*READING TEXT*
--- Start ---
Vector Instruction Set: Compare And Select¶
pto.v* compare and select instruction sets are defined here. Predicate production and selection behavior are specified explicitly because later vector and control operations depend on those exact mask semantics.
Category: Comparison and conditional selection operations Pipeline: PIPE_V (Vector Core)
Operations that compare vectors and conditionally select elements.
Common Operand Model¶
%src0and%src1are source vector operands.%scalaris the scalar operand for scalar-comparison instruction sets.%seedis the incoming predicate that limits which lanes participate in the compare.%resultis either a predicate mask (vcmp,vcmps) or a vector register (vsel,vselr,vselrv2).
Comparison Operations¶
pto.vcmp¶
- syntax:
%result = pto.vcmp %src0, %src1, %seed, "CMP_MODE" : !pto.vreg<NxT>, !pto.vreg<NxT>, !pto.mask<G> -> !pto.mask<G> - semantics: Element-wise comparison, output predicate mask.
for (int i = 0; i < N; i++)
if (seed[i])
dst[i] = (src0[i] CMP src1[i]) ? 1 : 0;
Compare modes:
| Mode | Operation |
|---|---|
eq |
Equal (==) |
ne |
Not equal (!=) |
lt |
Less than (<) |
le |
Less than or equal (<=) |
gt |
Greater than (>) |
ge |
Greater than or equal (>=) |
Example:
%all_active = pto.pset_b32 "PAT_ALL" : !pto.mask<G>
%lt_mask = pto.vcmp %a, %b, %all_active, "lt" : !pto.vreg<64xf32>, !pto.vreg<64xf32>, !pto.mask<b32> -> !pto.mask<b32>
// lt_mask[i] = 1 if a[i] < b[i]
- inputs:
%src0,%src1, and%seed;CMP_MODEselects the comparison predicate. - outputs:
%resultis the generated predicate mask. - constraints and limitations: Only lanes enabled by
%seedparticipate. Integer and floating-point comparisons follow their own element-type-specific comparison rules.
--- End ---
*DATASET RECORDS*
--- Start ---
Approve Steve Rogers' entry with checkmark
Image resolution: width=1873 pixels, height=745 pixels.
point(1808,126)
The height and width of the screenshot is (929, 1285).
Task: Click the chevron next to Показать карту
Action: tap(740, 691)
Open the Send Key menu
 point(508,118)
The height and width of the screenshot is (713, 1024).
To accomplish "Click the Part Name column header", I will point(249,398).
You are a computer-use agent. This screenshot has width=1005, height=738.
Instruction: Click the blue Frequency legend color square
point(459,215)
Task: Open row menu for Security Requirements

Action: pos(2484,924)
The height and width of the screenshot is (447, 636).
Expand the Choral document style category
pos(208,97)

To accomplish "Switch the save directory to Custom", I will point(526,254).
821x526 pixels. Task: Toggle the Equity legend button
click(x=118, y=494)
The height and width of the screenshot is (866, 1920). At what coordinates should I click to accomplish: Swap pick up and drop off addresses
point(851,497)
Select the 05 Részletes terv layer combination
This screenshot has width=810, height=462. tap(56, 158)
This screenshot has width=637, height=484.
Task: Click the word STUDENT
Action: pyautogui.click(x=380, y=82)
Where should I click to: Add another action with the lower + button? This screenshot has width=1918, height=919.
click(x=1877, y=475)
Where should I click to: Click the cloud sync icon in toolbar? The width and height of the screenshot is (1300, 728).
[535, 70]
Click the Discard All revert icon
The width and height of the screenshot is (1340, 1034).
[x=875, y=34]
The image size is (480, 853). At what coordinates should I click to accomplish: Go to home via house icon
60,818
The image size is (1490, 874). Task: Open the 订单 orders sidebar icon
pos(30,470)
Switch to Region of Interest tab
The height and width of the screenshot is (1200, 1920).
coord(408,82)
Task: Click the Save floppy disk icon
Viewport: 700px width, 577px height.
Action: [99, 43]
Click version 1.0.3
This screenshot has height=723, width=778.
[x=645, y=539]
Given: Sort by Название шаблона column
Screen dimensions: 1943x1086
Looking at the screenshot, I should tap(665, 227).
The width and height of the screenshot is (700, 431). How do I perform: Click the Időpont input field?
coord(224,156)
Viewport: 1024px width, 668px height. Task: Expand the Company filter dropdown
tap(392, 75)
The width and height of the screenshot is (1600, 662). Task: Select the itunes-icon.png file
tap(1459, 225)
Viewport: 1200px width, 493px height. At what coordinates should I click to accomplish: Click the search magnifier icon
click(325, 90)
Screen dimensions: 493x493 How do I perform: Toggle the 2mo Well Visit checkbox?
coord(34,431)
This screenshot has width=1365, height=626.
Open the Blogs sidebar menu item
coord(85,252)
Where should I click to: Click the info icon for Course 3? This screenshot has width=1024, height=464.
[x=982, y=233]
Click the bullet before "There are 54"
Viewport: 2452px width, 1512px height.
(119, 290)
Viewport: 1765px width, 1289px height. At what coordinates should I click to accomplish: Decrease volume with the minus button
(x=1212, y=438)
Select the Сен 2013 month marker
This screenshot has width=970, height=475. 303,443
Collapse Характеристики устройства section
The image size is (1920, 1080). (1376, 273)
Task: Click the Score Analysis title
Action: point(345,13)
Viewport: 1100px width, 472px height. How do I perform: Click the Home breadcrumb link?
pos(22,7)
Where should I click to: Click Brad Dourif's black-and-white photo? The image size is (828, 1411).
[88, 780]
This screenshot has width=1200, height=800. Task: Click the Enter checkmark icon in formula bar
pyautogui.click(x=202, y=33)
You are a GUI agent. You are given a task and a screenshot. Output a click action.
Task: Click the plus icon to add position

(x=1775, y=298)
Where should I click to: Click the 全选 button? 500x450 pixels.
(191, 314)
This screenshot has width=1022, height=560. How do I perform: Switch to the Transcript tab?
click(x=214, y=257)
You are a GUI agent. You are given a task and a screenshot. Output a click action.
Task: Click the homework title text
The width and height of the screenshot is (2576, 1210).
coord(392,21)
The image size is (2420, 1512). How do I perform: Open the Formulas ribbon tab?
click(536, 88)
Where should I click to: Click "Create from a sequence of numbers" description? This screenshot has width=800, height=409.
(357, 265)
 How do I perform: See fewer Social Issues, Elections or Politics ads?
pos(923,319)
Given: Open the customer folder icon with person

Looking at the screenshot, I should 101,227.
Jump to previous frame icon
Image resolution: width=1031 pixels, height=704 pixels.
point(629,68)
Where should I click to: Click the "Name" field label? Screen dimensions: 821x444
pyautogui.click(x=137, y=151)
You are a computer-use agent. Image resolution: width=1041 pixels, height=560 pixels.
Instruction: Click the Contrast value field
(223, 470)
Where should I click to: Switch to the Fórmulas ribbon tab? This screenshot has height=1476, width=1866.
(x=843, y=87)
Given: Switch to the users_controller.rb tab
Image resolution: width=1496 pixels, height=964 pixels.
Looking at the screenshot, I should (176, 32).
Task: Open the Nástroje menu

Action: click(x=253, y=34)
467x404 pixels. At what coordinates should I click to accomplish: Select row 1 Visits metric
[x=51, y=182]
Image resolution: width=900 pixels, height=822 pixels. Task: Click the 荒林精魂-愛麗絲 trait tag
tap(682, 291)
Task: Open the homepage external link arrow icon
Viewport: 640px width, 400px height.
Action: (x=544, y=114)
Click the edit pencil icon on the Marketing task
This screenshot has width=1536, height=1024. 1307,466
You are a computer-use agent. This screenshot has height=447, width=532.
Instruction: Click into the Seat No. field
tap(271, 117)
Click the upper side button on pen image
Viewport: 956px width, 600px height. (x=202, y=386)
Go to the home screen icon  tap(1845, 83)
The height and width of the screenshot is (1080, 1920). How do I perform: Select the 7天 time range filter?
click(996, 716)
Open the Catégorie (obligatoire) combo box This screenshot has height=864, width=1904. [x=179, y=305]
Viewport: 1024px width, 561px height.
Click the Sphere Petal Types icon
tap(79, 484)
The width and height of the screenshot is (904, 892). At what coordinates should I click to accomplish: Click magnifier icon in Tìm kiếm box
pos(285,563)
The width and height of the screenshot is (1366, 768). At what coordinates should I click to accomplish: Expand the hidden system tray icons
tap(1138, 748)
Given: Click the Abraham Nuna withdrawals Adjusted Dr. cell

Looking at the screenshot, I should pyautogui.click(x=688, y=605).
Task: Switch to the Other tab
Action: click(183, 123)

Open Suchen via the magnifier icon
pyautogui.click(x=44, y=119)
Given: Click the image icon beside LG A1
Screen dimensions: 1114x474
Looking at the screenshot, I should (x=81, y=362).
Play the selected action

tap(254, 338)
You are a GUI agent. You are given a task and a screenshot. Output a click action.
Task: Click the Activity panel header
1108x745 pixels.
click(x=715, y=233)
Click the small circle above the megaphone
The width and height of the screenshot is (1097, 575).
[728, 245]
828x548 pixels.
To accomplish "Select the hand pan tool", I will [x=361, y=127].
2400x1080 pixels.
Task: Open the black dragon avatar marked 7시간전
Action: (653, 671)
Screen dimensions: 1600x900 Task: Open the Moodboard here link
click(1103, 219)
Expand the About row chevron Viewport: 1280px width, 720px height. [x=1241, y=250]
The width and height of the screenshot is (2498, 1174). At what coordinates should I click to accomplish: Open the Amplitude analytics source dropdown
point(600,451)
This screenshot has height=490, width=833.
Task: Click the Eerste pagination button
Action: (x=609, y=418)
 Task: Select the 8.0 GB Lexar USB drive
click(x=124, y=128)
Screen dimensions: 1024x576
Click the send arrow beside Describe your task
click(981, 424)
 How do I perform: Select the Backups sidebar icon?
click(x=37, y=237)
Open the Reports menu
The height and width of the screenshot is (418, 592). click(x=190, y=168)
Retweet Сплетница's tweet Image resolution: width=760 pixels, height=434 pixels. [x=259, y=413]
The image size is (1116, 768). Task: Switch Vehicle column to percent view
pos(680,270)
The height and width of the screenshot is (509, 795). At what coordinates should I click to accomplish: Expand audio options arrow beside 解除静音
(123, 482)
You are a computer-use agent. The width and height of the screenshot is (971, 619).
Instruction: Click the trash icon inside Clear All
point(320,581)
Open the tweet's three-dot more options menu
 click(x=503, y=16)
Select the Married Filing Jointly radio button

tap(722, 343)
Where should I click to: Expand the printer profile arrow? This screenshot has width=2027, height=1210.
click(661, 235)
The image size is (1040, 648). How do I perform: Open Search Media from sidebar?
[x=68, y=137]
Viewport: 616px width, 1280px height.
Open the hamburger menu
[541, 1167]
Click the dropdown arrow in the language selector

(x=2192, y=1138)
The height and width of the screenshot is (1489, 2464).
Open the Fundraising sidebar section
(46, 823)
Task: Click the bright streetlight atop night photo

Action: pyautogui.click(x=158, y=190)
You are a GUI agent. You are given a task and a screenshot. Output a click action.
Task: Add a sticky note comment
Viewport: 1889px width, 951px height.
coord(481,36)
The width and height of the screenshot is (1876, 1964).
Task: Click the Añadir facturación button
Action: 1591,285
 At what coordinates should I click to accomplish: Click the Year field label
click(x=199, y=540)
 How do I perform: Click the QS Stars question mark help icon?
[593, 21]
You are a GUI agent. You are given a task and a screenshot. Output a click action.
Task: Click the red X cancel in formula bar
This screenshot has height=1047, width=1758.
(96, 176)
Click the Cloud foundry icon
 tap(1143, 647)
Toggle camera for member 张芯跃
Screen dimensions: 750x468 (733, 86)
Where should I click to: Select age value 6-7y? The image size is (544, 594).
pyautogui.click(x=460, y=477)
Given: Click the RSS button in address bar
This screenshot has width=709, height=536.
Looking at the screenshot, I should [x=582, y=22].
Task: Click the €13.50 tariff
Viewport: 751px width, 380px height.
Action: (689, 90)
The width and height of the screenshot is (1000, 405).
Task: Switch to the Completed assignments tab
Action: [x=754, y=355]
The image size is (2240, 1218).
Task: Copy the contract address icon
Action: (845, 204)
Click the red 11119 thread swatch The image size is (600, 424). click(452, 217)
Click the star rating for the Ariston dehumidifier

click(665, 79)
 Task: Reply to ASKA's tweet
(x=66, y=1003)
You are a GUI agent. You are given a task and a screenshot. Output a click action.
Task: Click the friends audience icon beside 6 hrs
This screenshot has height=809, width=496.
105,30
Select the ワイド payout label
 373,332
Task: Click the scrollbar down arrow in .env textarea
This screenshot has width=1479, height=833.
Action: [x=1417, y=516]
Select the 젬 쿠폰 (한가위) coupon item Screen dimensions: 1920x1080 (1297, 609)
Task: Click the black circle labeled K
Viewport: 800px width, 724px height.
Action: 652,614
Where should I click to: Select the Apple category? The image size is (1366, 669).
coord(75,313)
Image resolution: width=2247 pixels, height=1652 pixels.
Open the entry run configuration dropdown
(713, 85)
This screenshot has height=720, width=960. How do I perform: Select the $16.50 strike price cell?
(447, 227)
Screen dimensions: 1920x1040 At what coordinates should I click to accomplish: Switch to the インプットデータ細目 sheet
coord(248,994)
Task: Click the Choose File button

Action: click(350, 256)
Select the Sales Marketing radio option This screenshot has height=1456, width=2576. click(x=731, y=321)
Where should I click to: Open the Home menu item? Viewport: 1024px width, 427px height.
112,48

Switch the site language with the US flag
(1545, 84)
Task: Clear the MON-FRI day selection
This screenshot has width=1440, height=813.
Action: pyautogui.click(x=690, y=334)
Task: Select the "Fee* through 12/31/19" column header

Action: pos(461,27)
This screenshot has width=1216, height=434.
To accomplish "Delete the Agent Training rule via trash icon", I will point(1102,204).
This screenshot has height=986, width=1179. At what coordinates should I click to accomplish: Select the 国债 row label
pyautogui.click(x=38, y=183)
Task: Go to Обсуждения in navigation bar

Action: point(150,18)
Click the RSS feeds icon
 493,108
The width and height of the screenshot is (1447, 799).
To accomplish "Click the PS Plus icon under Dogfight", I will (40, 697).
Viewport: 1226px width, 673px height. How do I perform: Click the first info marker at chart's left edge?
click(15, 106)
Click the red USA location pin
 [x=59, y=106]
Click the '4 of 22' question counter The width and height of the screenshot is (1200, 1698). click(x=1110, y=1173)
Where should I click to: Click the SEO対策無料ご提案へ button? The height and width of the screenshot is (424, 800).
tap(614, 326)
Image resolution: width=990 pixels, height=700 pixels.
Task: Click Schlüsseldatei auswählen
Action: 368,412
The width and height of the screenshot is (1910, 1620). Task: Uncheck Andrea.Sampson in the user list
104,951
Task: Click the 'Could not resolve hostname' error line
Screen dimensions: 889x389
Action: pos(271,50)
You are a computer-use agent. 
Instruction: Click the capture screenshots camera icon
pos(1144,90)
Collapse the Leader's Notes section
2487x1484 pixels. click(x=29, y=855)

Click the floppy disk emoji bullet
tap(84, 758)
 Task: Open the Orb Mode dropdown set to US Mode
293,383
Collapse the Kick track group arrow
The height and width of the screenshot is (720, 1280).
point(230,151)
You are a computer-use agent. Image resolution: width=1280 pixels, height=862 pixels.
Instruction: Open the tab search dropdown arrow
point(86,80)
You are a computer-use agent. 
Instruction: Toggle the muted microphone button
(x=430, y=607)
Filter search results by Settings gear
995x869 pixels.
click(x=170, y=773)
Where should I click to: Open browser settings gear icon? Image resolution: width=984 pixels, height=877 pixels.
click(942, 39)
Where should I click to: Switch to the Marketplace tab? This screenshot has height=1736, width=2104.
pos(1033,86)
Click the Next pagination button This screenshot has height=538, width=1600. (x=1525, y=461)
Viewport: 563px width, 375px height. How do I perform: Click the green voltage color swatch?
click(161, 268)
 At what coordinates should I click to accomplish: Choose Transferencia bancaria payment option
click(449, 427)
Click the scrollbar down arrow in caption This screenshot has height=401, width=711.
--- End ---
*PROBLEMS*
a) In the compare-and-select text, which pipeline do these operations use?
b) Retype the compare-and-select text from "Comparison Operations¶" up to and including "output predicate mask.".

*COMPLETED EXERCISE*
a) PIPE_V (Vector Core)

b)
Comparison Operations¶
pto.vcmp¶
- syntax:
%result = pto.vcmp %src0, %src1, %seed, "CMP_MODE" : !pto.vreg<NxT>, !pto.vreg<NxT>, !pto.mask<G> -> !pto.mask<G> - semantics: Element-wise comparison, output predicate mask.